### INSTRUCTIONS TO FOLLOW
Output the entries below exactly as written, omitting pictures.

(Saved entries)
--- START ---
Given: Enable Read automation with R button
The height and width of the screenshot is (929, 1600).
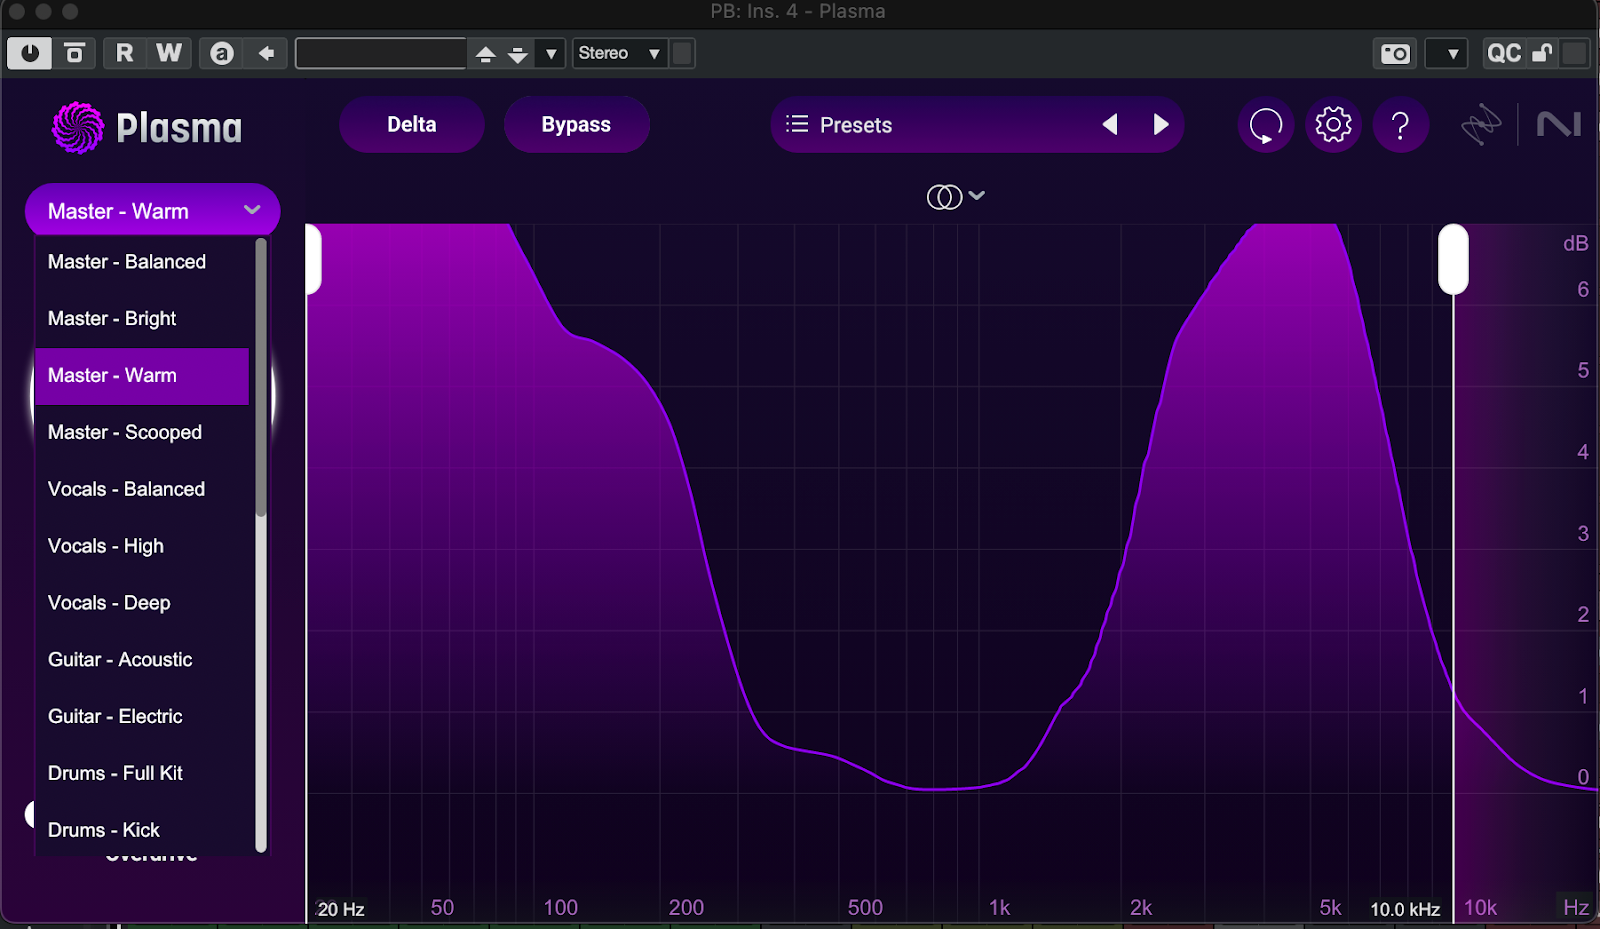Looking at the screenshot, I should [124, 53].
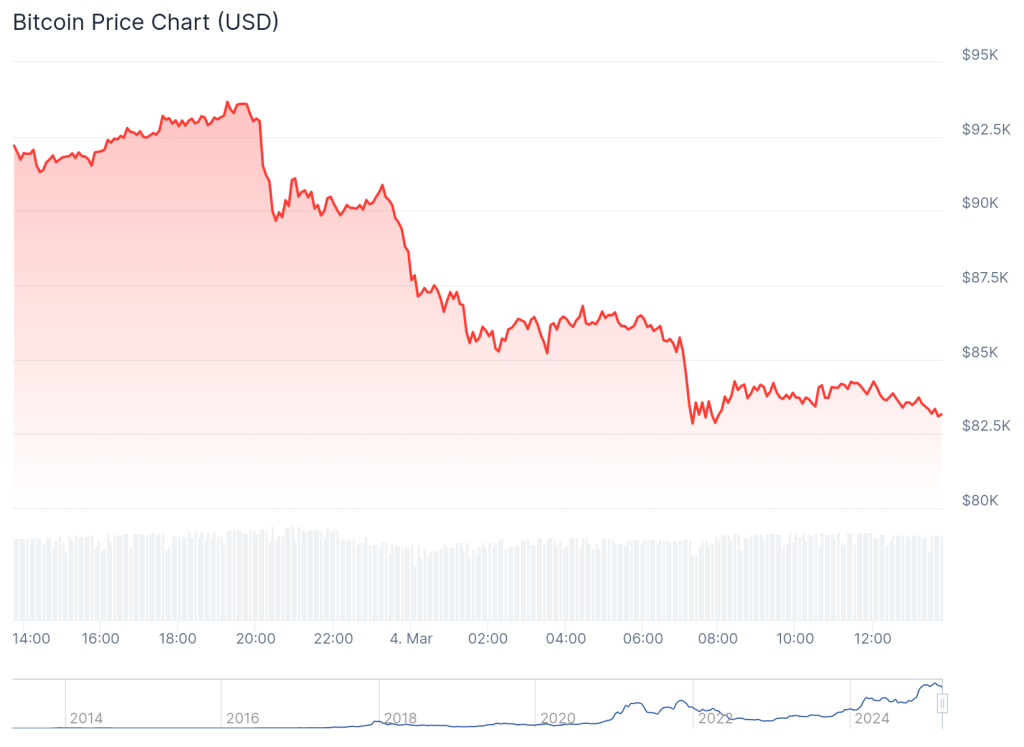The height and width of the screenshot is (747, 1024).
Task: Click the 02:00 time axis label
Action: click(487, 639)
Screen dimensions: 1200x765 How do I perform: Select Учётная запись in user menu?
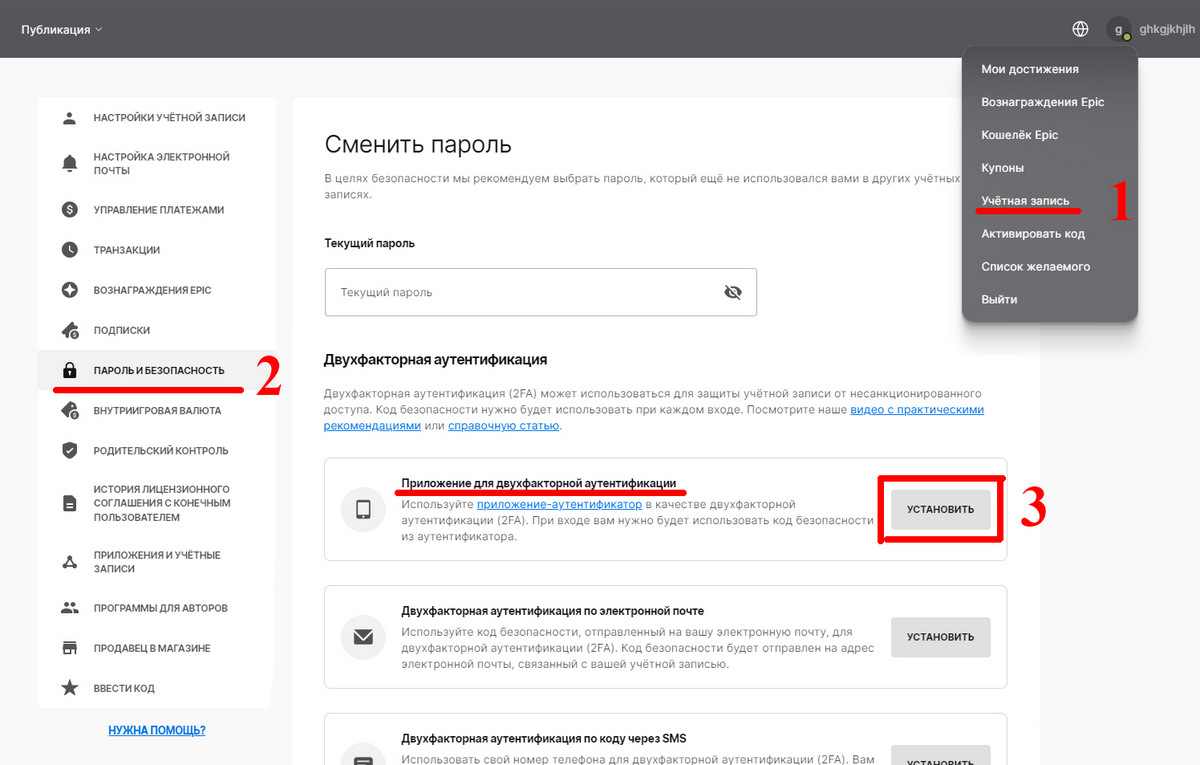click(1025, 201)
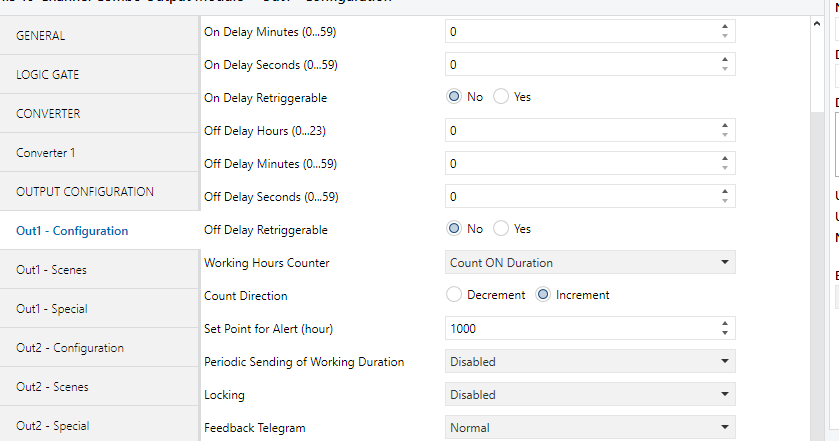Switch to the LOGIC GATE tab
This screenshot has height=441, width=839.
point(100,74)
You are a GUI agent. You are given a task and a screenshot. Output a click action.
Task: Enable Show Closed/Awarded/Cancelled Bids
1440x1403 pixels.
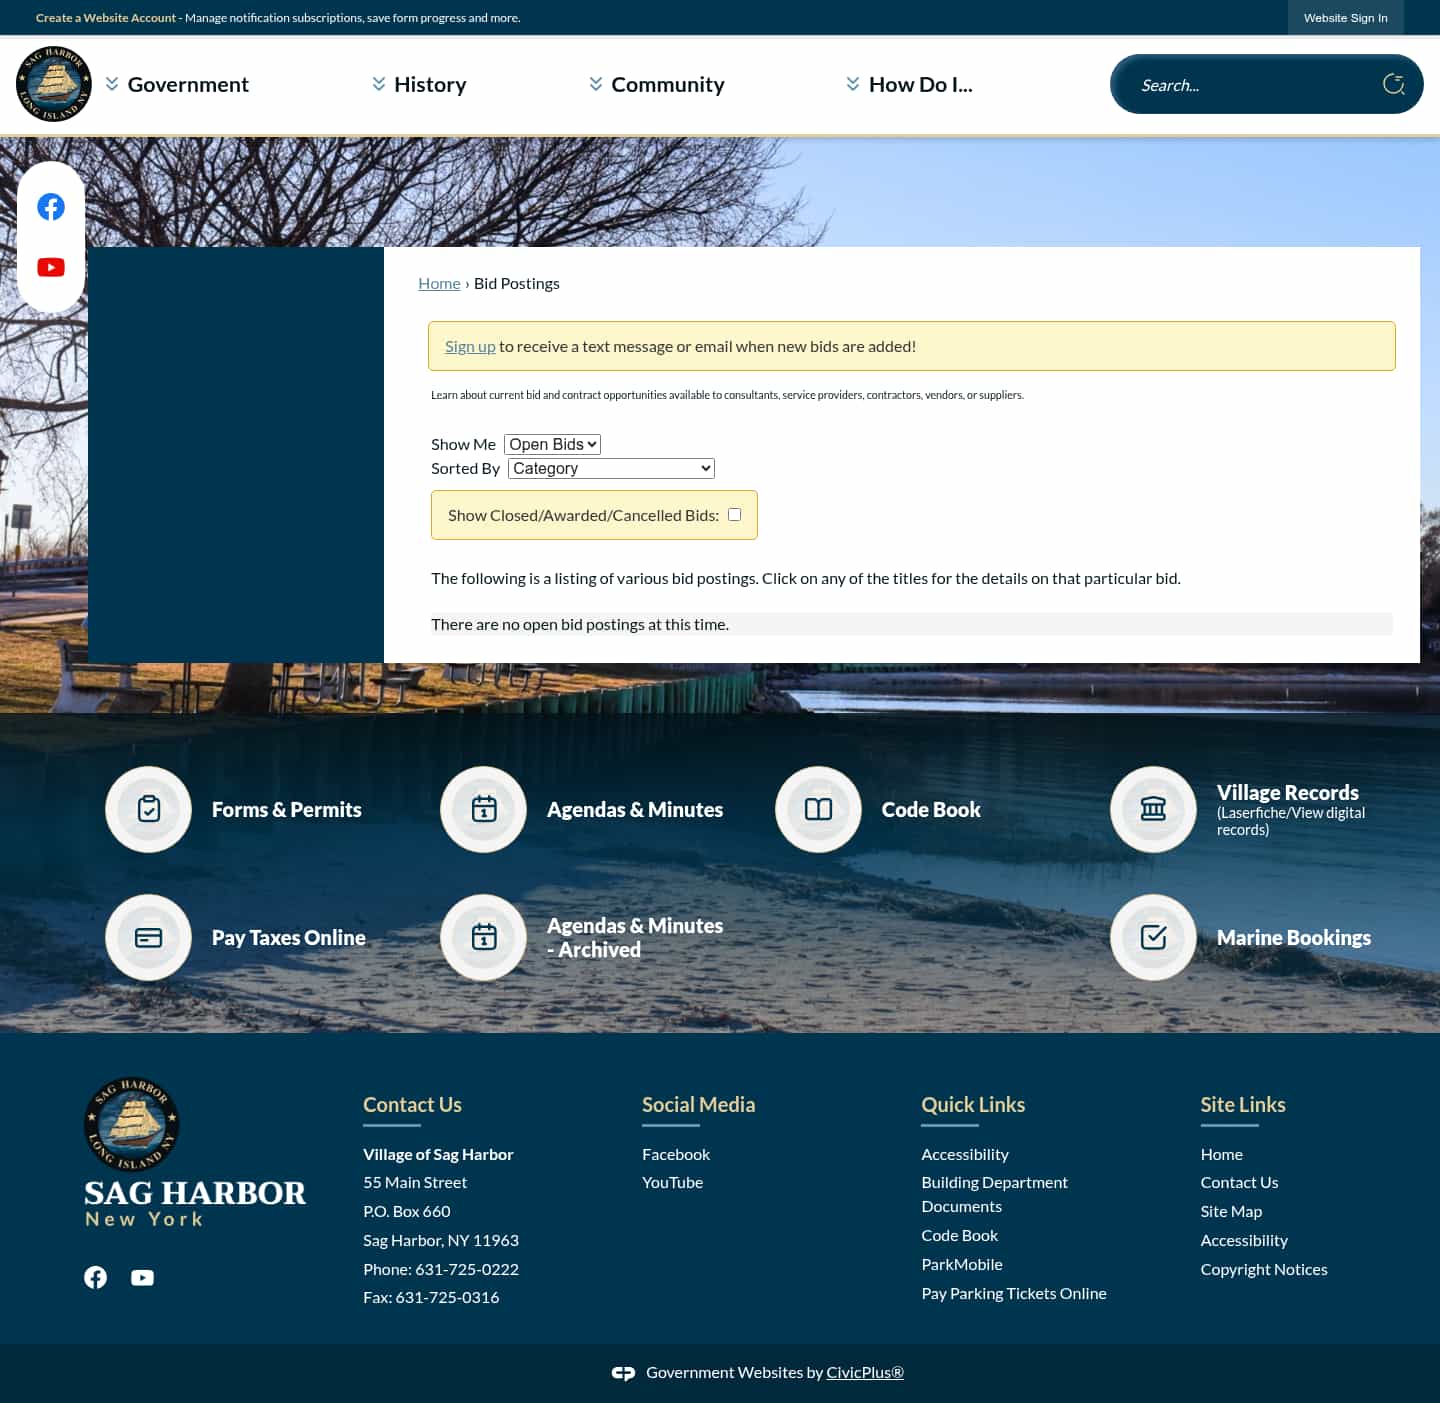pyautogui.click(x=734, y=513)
--- END ---
### EXERCISE OUTPUT
Given: Enable Read automation with R button
The height and width of the screenshot is (929, 1600).
Looking at the screenshot, I should [124, 53].
The height and width of the screenshot is (747, 1024).
Task: Click the 02:00 time axis label
Action: click(487, 639)
Screen dimensions: 1200x765 How do I perform: Select Учётная запись in user menu?
click(1025, 201)
Switch to the LOGIC GATE tab
This screenshot has height=441, width=839.
point(100,74)
You are a GUI agent. You are given a task and a screenshot. Output a click action.
Task: Enable Show Closed/Awarded/Cancelled Bids
1440x1403 pixels.
pyautogui.click(x=734, y=513)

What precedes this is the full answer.